SHORT EXERCISE 1
Edit the records from the line containing "The image size is (793, 487)." through the end of the records, replacing "header" with "top bar" and leaving everything else unchanged. Return only those lines, without the pictures.

SOURCE EXTRACT

┄┄┄┄┄┄┄┄┄┄

In Example 11, the subject matter of Example 10 optionally includes wherein the filtered classes comprise the noise class, the boundary class, and the outlier noise class.
In Example 12, the subject matter of any one or more of Examples 4-11 optionally include wherein the filtered classes comprise the noise class and the boundary class.
In Example 13, the subject matter of any one or more of Examples 1-12 optionally include wherein the processing circuitry is to: modify the few parameter and the many parameter; and create an additional classifier model based upon re-separating the plurality of samples and re-filtering the training data.
In Example 14, the subject matter of Example 13 optionally includes wherein the new classifier model has a sensitivity value greater than a sensitivity value of a base classifier model using the entire training data set, and wherein a number of radial basis functions within the new classifier model is less than the a number of radial basis functions in the base classifier model.
Example 15 is a method for reducing training set samples, the method comprising: separating a plurality of samples in a training data set into a plurality of classes using at least a few parameter and a many parameter and a number of samples within a vicinity of a sample, each of the plurality of samples comprising a vector of properties, and each of the plurality of samples belonging to one of a plurality of categories based upon the vector of properties and a classifier model; filtering from the training data set a plurality of samples that are classified into a filtered class; creating a new training set based upon the filtered training data set; creating a new classifier model using the new training set, the new classifier model comprising a plurality of radial basis functions; and validating the new classifier model with a verification data set.
In Example 16, the subject matter of Example 15 optionally includes wherein the plurality of classes comprises a core class, a boundary class, and a noise class.
In Example 17, the subject matter of Example 16 optionally includes wherein the separating vectors comprises determining, for each of the plurality of samples, a number of other samples in a vicinity of a sample.
In Example 18, the subject matter of Example 17 optionally includes wherein the vicinity is the same for each of the plurality of samples.
In Example 19, the subject matter of Example 18 optionally includes wherein the separating vectors comprises: determining a first number of samples from the plurality of samples in the vicinity of the sample that have the same class as the sample; determining a second number of samples from the plurality of samples in the vicinity of the sample that have a different class as the sample; and classifying the sample into the noise class when the first number is less than the few parameter and the second number is greater than the many parameter.
In Example 20, the subject matter of any one or more of Examples 18-19 optionally include wherein the separating vectors comprises: determining a first number of samples from the plurality of samples in the vicinity of the sample that have the same class as the sample; determining a second number of samples from the plurality of samples in the vicinity of the sample that have a different class as the sample; and classifying the sample into the core class when the first number is greater than the many parameter and the second number is less than the few parameter.
In Example 21, the subject matter of any one or more of Examples 18-20 optionally include wherein the plurality of classes further comprise an edge class.
In Example 22, the subject matter of Example 21 optionally includes wherein the separating vectors comprises: determining a first number of samples from the plurality of samples in the vicinity of the sample that have the same class as the sample; determining a second number of samples from the plurality of samples in the vicinity of the sample that have a different class as the sample; and classifying the sample into the edge class when the first number is less than the few parameter and the second number is less than the few parameter.
In Example 23, the subject matter of any one or more of Examples 18-22 optionally include wherein the plurality of classes further comprise an outlier noise class.

┄┄┄┄┄┄┄┄┄┄

Word and element locating data
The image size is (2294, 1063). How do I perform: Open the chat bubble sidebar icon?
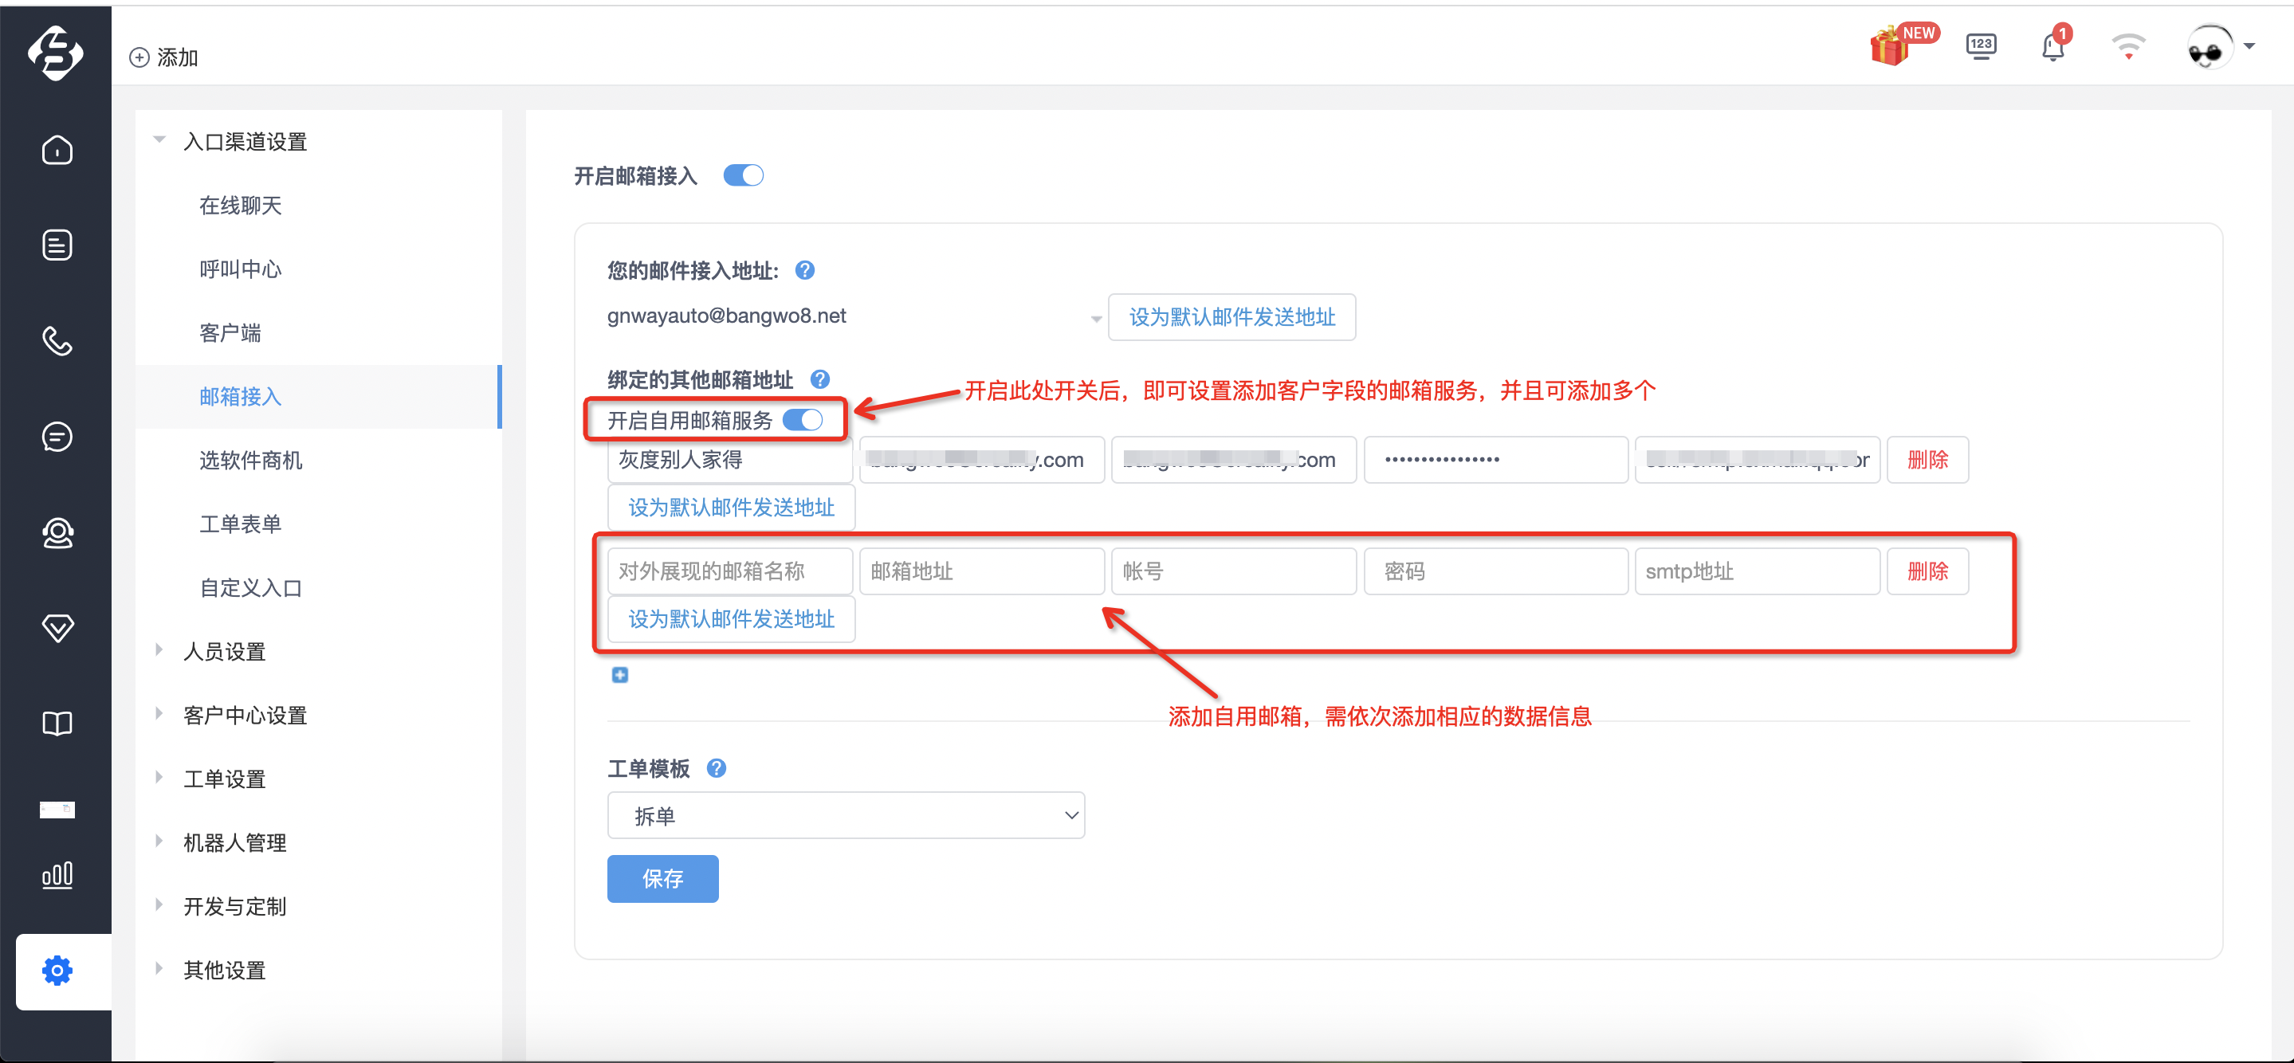[x=57, y=436]
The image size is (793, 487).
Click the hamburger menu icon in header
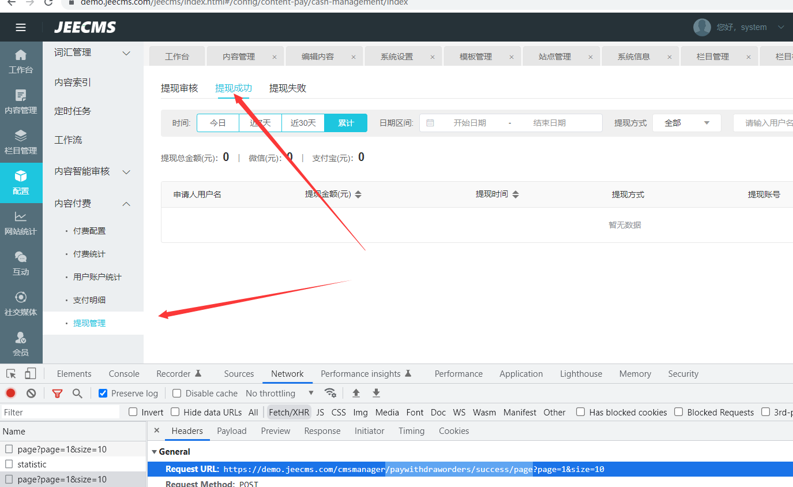tap(21, 28)
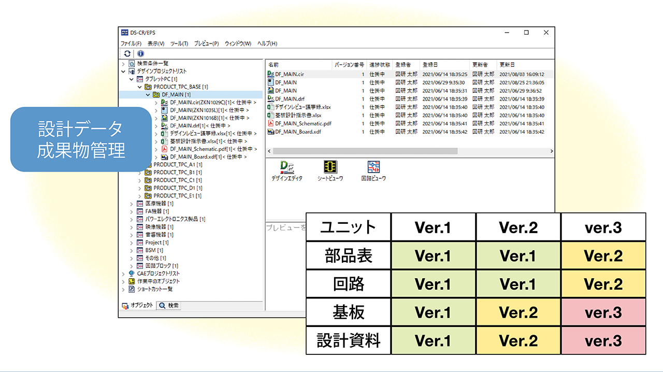
Task: Launch the シートビューワ icon
Action: coord(330,167)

┄┄┄┄┄┄┄┄┄┄

SHORT EXERCISE 2
In the source extract, into which class is a sample classified when the first number is less than the few parameter and the second number is greater than the many parameter?

ANSWER 1
The image size is (793, 487).
Click the hamburger menu icon in top bar
tap(21, 28)
Task: Launch the シートビューワ icon
Action: coord(330,167)

ANSWER 2
The noise class.